__Data listing__.
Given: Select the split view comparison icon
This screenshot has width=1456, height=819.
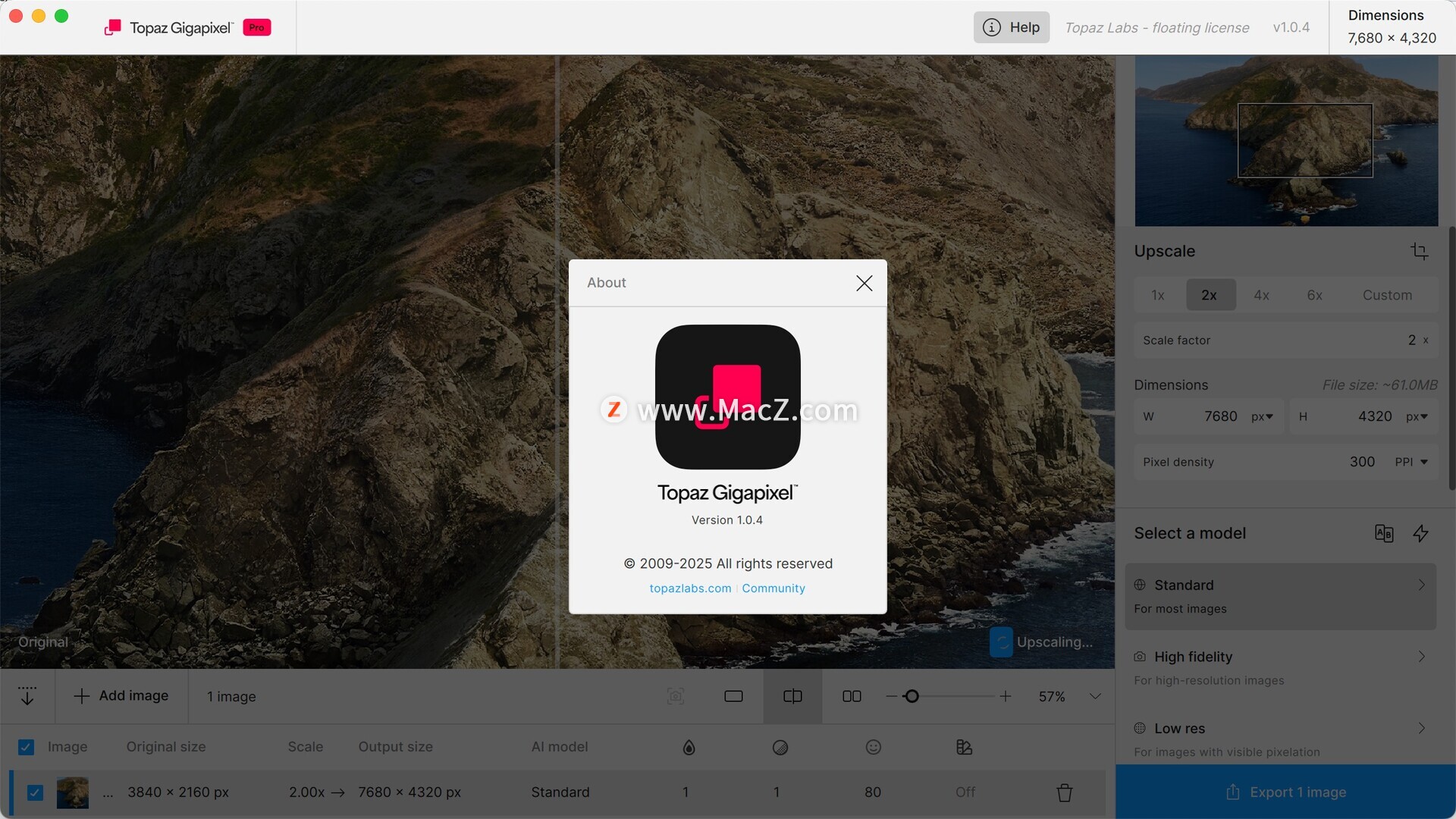Looking at the screenshot, I should click(x=792, y=696).
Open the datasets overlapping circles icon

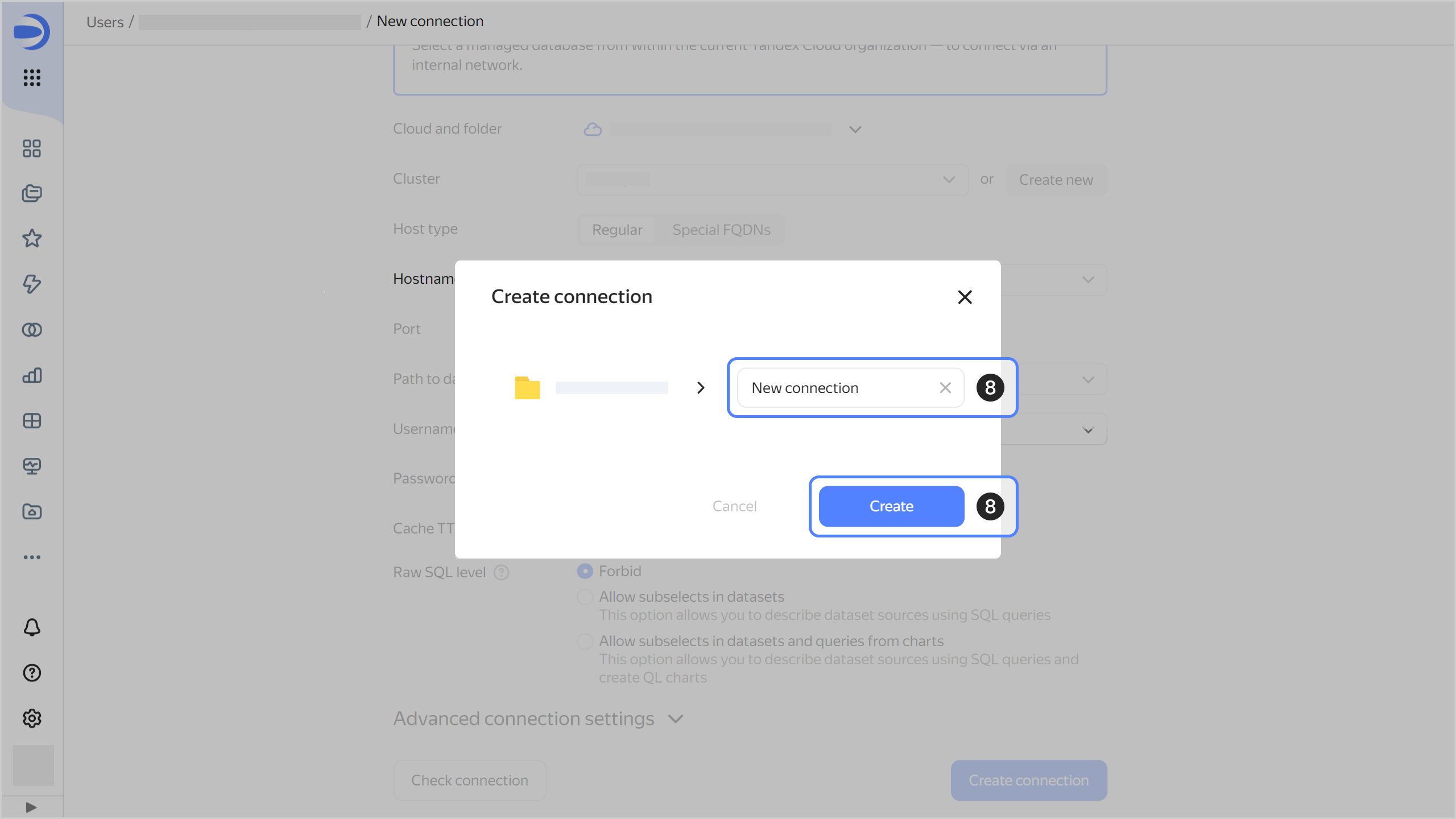click(x=32, y=330)
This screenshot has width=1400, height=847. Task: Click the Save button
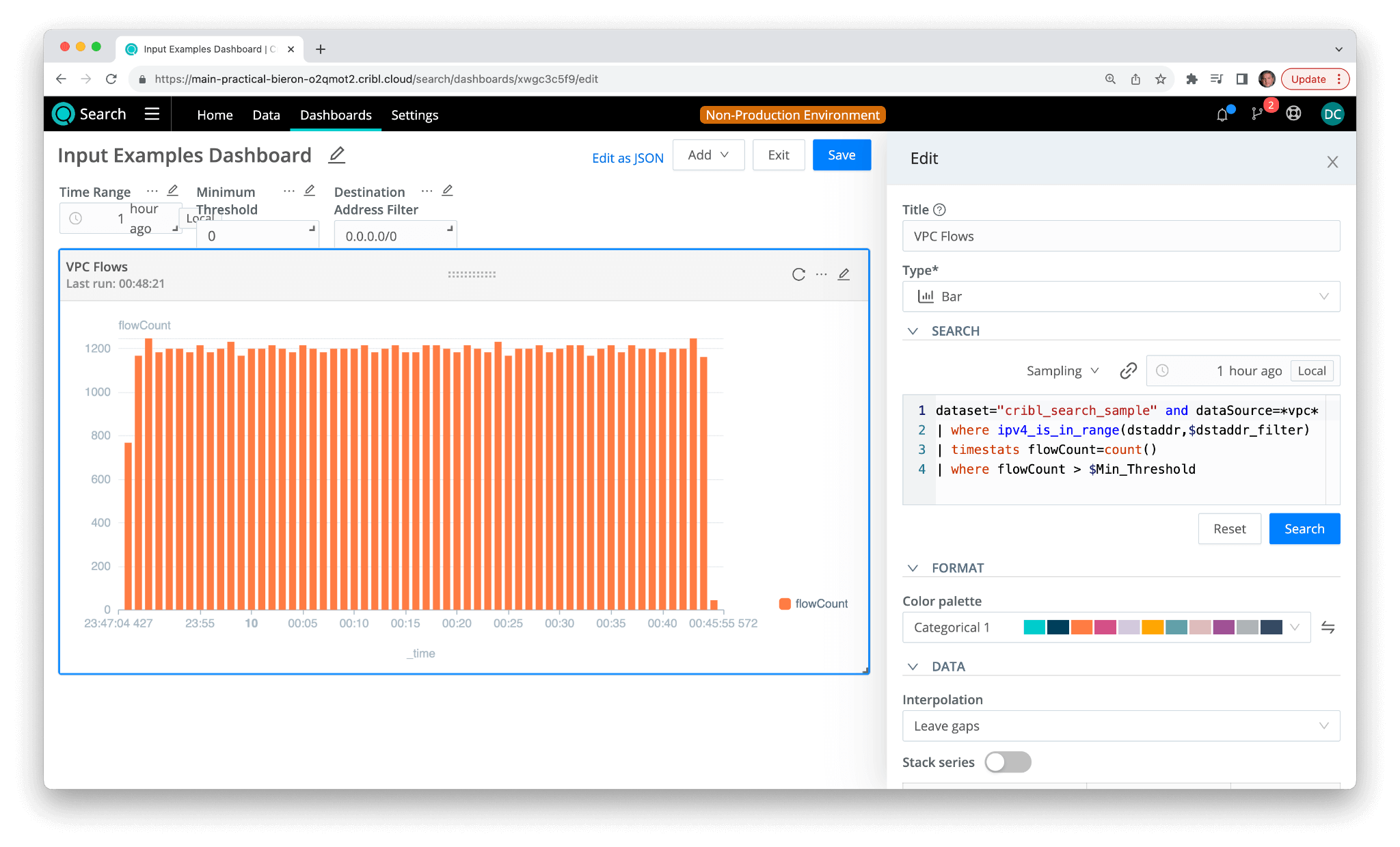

__How to complete this task__.
Copy out all the data exactly. No images belong in the copy.

__Answer space__.
Given: Select the split view comparison icon
This screenshot has width=1456, height=819.
Looking at the screenshot, I should click(x=792, y=696).
Open the datasets overlapping circles icon

click(x=32, y=330)
This screenshot has width=1400, height=847. Task: Click the Save button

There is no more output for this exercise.